━━ SUPPLIED RECORDS ━━

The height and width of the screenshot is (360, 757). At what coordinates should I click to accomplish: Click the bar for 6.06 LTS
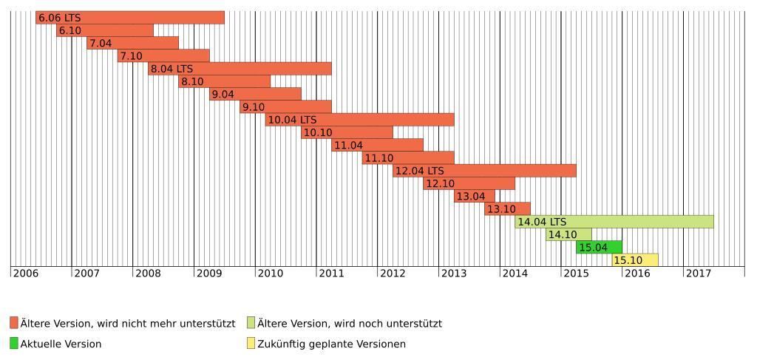pos(129,18)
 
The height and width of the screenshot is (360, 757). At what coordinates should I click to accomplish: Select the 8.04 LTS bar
pos(240,69)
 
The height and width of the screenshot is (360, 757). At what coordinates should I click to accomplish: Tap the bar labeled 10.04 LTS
pos(359,120)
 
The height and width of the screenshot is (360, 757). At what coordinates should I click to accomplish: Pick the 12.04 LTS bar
pos(484,171)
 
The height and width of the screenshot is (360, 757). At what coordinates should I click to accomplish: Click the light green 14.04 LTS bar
pos(614,222)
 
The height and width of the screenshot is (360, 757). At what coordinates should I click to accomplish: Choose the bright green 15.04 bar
pos(599,248)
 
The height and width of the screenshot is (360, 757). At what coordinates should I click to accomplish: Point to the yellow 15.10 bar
pos(635,260)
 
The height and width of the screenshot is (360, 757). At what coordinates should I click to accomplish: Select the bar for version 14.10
pos(568,235)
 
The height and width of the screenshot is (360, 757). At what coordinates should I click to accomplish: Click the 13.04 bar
pos(474,197)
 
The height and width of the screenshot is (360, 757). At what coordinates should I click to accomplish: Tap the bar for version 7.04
pos(132,44)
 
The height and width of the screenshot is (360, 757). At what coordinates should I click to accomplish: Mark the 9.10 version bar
pos(285,107)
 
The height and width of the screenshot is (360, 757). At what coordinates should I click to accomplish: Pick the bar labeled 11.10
pos(408,158)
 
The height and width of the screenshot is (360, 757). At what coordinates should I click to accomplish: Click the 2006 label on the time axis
pos(26,274)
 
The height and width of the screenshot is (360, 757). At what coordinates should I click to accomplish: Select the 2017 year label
pos(699,274)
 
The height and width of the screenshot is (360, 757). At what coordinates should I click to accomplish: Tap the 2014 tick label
pos(515,274)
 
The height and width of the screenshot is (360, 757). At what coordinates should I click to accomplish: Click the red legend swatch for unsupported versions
pos(14,323)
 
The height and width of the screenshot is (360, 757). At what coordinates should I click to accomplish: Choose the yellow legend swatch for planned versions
pos(251,344)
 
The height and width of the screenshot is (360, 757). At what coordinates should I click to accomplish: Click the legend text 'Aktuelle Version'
pos(61,344)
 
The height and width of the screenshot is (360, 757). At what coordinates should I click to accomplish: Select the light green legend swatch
pos(251,323)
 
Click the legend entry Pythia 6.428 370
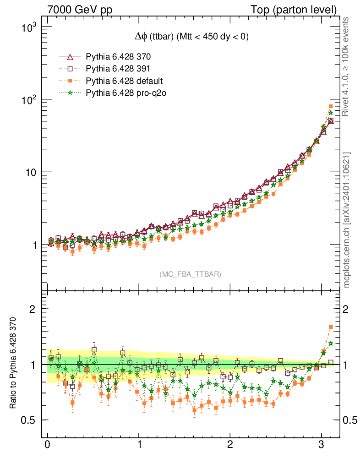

━━━

* _OBJECTIVE_:
Return all of the records above word for word, without the pictures.

* _TASK SOLUTION_:
The height and width of the screenshot is (360, 757). At what coordinates should I click to accomplish: Click the bar for 6.06 LTS
pos(129,18)
 
The height and width of the screenshot is (360, 757). At what coordinates should I click to accomplish: Select the 8.04 LTS bar
pos(240,69)
 
The height and width of the screenshot is (360, 757). At what coordinates should I click to accomplish: Tap the bar labeled 10.04 LTS
pos(359,120)
 
The height and width of the screenshot is (360, 757). At what coordinates should I click to accomplish: Pick the 12.04 LTS bar
pos(484,171)
 
The height and width of the screenshot is (360, 757). At what coordinates should I click to accomplish: Click the light green 14.04 LTS bar
pos(614,222)
 
The height and width of the screenshot is (360, 757). At what coordinates should I click to accomplish: Choose the bright green 15.04 bar
pos(599,248)
 
The height and width of the screenshot is (360, 757). At what coordinates should I click to accomplish: Point to the yellow 15.10 bar
pos(635,260)
 
The height and width of the screenshot is (360, 757). At what coordinates should I click to accomplish: Select the bar for version 14.10
pos(568,235)
 
The height and width of the screenshot is (360, 757). At what coordinates should I click to accomplish: Click the 13.04 bar
pos(474,197)
 
The height and width of the screenshot is (360, 757). At what coordinates should I click to accomplish: Tap the bar for version 7.04
pos(132,44)
 
The height and width of the screenshot is (360, 757). At what coordinates should I click to accomplish: Mark the 9.10 version bar
pos(285,107)
 
The height and width of the screenshot is (360, 757). At what coordinates should I click to accomplish: Pick the bar labeled 11.10
pos(408,158)
 
The height and width of the screenshot is (360, 757). At what coordinates should I click to accomplish: Click the 2006 label on the time axis
pos(26,274)
 
The height and width of the screenshot is (360, 757). At what coordinates should I click to accomplish: Select the 2017 year label
pos(699,274)
 
The height and width of the screenshot is (360, 757). At what coordinates should I click to accomplish: Tap the 2014 tick label
pos(515,274)
 
The height and width of the screenshot is (360, 757). At what coordinates should I click to accomplish: Click the red legend swatch for unsupported versions
pos(14,323)
 
The height and width of the screenshot is (360, 757). At what coordinates should I click to accomplish: Choose the yellow legend swatch for planned versions
pos(251,344)
 
The height and width of the screenshot is (360, 757). At what coordinates should I click to accomplish: Click the legend text 'Aktuelle Version'
pos(61,344)
 
The height and width of the screenshot is (360, 757). At what coordinates should I click to accomplish: Select the light green legend swatch
pos(251,323)
 
Click the legend entry Pythia 6.428 370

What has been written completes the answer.